The __ prefix marks them as architectural roles rather than
contributors.
run
- Initialize a
Blackboard()and post the user’s prompt as the first entry (kind"problem"). - For each round (1..max_rounds):
- Budget check. Block / warn as needed.
- Coordinate. Either round-robin (no coordinator) or
coordinator.run(coordinate_prompt)returning a structured decision:{terminate: bool, next_agent: str}. Stream the coordinator’s events. - If
terminate=True→ break the loop. - Contribute.
agents[next_agent].run(contribution_prompt)with the blackboard view in its prompt. Append the output to the blackboard.
- Decide. Either the fallback (last answer-kind / most recent)
or
decider.run(decide_prompt). Write tosession.output.
Per-round events: blackboard.coordinator_started,
blackboard.coordinator_decided, blackboard.contribution.
Related types
Blackboard
@dataclass
class Blackboard:
public: list[BlackboardEntry] = field(default_factory=list)
private: dict[str, list[BlackboardEntry]] = field(default_factory=dict)
def post(
self, author: str, content: str, *, kind: str = "contribution",
) -> BlackboardEntry: ...
def view(self) -> str: ...Internal mutable state. Agents can read the public list and their own private partition; the architecture writes to public.
BlackboardEntry
@dataclass
class BlackboardEntry:
timestamp: datetime
author: str
content: str
kind: str = "contribution"| Field | Type | Default | Description |
|---|---|---|---|
timestamp | datetime | required | UTC timestamp at posting time. |
author | str | required | Agent name (or "user" / "coordinator" / "decider" for architectural roles). |
content | str | required | The contribution text. |
kind | str | "contribution" | Tag, "problem", "contribution", "answer", etc. The default decider fallback prefers "answer" over generic contributions. |
When Blackboard pays off
- Data-discovery / investigation. Agents contribute partial findings that compound on the board.
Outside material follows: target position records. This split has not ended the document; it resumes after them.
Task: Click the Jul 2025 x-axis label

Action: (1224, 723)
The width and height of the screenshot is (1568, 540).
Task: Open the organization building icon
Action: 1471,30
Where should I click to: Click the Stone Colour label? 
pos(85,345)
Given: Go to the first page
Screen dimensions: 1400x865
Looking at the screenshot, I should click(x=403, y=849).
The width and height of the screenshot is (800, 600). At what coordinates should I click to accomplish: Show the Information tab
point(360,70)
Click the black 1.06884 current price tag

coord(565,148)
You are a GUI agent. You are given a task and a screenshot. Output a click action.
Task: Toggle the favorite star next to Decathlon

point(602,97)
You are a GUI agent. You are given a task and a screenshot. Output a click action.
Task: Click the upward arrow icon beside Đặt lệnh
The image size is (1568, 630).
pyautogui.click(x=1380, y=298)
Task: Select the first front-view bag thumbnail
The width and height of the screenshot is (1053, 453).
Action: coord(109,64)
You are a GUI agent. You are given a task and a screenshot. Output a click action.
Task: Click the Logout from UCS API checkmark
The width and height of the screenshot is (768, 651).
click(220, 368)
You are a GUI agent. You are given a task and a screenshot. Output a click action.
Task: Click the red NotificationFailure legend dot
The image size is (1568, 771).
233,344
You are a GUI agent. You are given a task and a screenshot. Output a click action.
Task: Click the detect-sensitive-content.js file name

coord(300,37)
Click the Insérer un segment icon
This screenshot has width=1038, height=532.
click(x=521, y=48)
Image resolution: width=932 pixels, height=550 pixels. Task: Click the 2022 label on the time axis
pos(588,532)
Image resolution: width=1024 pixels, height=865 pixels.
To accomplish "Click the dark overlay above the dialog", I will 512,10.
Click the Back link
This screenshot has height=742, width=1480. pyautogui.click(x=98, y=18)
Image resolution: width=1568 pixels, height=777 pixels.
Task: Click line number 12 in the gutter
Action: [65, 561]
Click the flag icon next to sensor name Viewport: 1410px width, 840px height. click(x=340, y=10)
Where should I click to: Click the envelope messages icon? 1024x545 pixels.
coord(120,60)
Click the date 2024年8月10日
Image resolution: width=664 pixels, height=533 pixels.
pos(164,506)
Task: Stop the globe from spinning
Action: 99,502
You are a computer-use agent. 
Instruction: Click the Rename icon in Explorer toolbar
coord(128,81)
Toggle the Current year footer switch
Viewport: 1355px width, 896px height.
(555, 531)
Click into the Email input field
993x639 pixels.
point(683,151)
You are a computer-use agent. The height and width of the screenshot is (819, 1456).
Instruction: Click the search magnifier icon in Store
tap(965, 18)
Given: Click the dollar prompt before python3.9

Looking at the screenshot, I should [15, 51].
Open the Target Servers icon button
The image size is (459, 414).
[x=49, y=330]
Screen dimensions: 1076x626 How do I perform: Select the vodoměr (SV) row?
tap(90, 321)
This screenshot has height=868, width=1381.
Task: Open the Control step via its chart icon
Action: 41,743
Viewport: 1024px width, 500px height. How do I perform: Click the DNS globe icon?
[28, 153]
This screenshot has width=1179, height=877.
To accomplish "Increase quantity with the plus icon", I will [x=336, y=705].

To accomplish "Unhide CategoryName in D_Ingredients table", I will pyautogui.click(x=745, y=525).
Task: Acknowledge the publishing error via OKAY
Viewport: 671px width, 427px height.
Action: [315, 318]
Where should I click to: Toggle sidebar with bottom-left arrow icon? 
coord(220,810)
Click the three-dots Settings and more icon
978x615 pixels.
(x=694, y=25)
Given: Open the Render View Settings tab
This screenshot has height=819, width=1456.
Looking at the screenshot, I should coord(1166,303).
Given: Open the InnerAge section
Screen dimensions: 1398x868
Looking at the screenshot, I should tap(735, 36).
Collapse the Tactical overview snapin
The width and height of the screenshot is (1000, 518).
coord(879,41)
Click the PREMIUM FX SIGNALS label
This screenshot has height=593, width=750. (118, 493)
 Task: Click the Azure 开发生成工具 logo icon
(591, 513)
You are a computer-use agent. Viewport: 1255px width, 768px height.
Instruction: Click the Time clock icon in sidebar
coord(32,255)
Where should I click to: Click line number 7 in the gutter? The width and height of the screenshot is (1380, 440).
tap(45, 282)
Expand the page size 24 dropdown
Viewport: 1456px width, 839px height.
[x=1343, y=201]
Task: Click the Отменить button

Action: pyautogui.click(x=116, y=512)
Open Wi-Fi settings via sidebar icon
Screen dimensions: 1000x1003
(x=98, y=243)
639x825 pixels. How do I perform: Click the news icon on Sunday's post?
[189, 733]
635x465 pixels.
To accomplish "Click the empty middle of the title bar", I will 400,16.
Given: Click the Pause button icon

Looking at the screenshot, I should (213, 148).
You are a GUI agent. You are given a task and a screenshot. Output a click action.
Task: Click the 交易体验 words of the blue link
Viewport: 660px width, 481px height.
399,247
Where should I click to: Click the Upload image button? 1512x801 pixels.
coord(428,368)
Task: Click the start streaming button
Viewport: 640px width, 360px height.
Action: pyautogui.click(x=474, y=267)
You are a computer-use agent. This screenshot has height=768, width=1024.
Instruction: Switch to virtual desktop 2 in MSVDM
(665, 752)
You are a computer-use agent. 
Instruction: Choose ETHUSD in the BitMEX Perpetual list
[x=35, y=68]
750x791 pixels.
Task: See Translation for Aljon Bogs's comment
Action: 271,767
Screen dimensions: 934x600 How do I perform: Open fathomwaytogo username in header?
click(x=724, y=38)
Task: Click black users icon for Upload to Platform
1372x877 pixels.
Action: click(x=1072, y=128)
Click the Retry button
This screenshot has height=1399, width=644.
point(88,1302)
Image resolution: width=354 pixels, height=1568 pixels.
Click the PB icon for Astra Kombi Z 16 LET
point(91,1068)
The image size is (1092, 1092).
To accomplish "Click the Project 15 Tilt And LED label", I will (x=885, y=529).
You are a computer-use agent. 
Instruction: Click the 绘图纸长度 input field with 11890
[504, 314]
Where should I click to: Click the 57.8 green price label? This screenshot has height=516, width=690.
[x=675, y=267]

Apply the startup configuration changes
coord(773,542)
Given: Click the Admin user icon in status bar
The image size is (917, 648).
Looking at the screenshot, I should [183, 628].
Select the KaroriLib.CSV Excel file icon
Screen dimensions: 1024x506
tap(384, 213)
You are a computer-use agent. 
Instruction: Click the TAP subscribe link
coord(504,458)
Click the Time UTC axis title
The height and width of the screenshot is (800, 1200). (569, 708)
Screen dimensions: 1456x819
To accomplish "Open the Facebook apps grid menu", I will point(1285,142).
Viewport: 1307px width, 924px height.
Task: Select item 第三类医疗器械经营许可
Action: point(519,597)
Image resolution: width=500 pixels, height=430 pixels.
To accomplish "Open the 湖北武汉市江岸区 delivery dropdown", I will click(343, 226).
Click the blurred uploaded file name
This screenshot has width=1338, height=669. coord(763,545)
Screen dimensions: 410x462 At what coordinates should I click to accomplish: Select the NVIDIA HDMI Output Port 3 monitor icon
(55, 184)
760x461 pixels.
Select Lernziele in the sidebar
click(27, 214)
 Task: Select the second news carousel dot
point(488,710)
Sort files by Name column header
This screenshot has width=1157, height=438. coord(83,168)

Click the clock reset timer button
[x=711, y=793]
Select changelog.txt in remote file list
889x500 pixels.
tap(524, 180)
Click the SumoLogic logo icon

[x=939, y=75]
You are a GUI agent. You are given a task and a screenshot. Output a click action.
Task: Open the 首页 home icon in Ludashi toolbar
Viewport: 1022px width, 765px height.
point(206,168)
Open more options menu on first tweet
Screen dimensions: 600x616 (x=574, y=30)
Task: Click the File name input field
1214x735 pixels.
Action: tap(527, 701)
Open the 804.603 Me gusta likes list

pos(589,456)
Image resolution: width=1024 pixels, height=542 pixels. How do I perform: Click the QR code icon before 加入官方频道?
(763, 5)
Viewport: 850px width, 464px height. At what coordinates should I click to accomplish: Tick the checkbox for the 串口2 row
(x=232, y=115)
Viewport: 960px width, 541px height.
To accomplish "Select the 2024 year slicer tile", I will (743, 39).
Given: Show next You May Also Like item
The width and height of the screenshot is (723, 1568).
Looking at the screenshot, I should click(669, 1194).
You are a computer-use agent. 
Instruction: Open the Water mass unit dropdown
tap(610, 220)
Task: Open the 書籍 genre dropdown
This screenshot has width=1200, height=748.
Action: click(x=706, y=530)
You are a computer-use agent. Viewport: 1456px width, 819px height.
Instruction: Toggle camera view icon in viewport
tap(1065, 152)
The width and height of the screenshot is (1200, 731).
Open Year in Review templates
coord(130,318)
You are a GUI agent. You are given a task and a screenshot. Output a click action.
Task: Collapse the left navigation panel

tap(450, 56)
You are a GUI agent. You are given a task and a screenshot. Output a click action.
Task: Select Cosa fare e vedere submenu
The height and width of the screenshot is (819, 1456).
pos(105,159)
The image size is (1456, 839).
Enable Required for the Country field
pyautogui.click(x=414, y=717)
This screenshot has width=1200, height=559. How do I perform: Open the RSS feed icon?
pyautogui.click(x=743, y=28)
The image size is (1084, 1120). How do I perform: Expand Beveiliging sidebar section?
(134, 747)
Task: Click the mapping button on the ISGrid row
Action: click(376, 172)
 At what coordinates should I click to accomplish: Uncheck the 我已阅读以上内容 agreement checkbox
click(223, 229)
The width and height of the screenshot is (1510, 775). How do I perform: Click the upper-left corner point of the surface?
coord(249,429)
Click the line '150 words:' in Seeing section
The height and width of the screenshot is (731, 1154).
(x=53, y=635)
- Hypothesis generation + verification. Propose / search / critique cycles.
- Loose coordination. When neither hierarchical (Supervisor) nor peer-handoff (Swarm) fits.
Cost: 3–5× single-agent. Reserve for tasks where the shared workspace genuinely accelerates over hierarchical delegation.
Example
from loomflow import Agent
from loomflow.team import Team
hypothesis = Agent("Propose hypotheses about the data.", model="claude-opus-4-7")
evidence = Agent("Search for evidence and add it to the board.",
model="claude-opus-4-7", tools=[...])
critic = Agent("Critique the current top hypothesis.", model="gpt-4o")
coordinator = Agent(
"Read the blackboard. Decide which agent contributes next, or "
"terminate when the problem is solved.",
model="claude-opus-4-7",
)
decider = Agent(
"Read the full blackboard and produce the final answer.",
model="claude-opus-4-7",
)
team = Team.blackboard(
agents={"hypothesis": hypothesis, "evidence": evidence, "critic": critic},
coordinator=coordinator,
decider=decider,
model="claude-opus-4-7",
)
result = await team.run("Investigate why retention dropped in March.")Source
loomflow/architecture/blackboard.py
Coordinator API. The coordinator is itself an Agent that
returns one of: a worker name to call next, or a terminate signal.
The framework parses the coordinator’s structured output. See the
docstring on BlackboardArchitecture for the exact protocol.